Partial Scallop Aortic Inclusion
This technique consists of placing a cylinder within a cylinder. A transverse aortotomy (two-thirds transection of the aorta) is made 2 to 5 mm above the sinotubular junction (Fig 4Go, inset), maintaining 5 mm of clearance above the origin of the right coronary artery. Strategic stay sutures are applied to display the valve and the right coronary ostium (Fig 4Go), and the diseased aortic valve is excised.

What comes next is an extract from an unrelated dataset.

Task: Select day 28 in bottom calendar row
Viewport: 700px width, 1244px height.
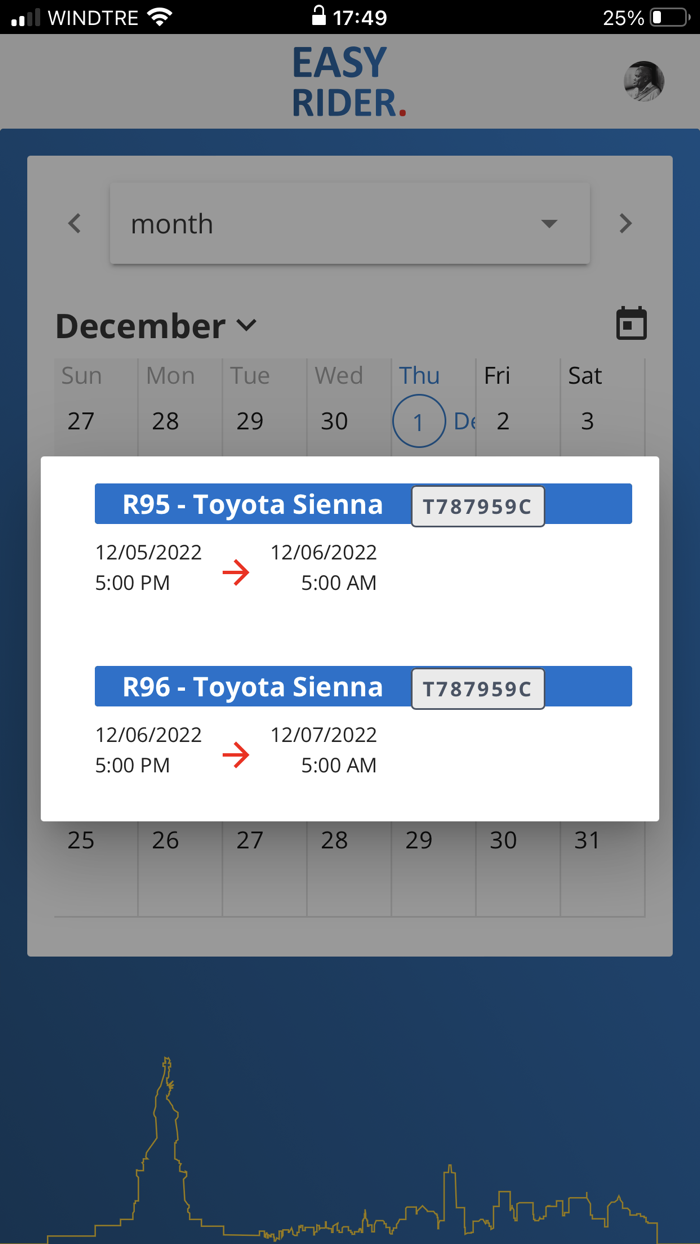Action: [x=334, y=840]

The proximal, or inflow, anastomosis is accomplished with 18 to 21 simple interrupted 2-0 braided Dacron sutures applied to maintain the inflow in a single plane (Fig 5Go). (Orientation of the valve is important here so that the ligated porcine coronary arteries align with the human coronary ostia.) A U-shaped portion of the porcine aortic sinus is excised to remove the ligated porcine coronary artery directly adjacent to the human coronary ostium (Fig 6Go). The noncoronary sinus of the xenograft is left intact. With the xenograft coronary sinuses having been excised appropriately, the outflow aspect is sutured into place with a single continuous double-armed suture of 4-0 polypropylene that begins by attaching the porcine commissure to the aortic wall between the left and right coronary cusps. The right coronary sinus outflow is attached first. The outflow suture line of the xenograft is completed by bringing the left arm of the suture beneath the patient's left coronary artery and continues until it meets the right arm of the suture in the midportion of the aorta above the noncoronary sinus (Fig 7Go). The aortotomy then is closed with a continuous 4-0 polypropylene suture.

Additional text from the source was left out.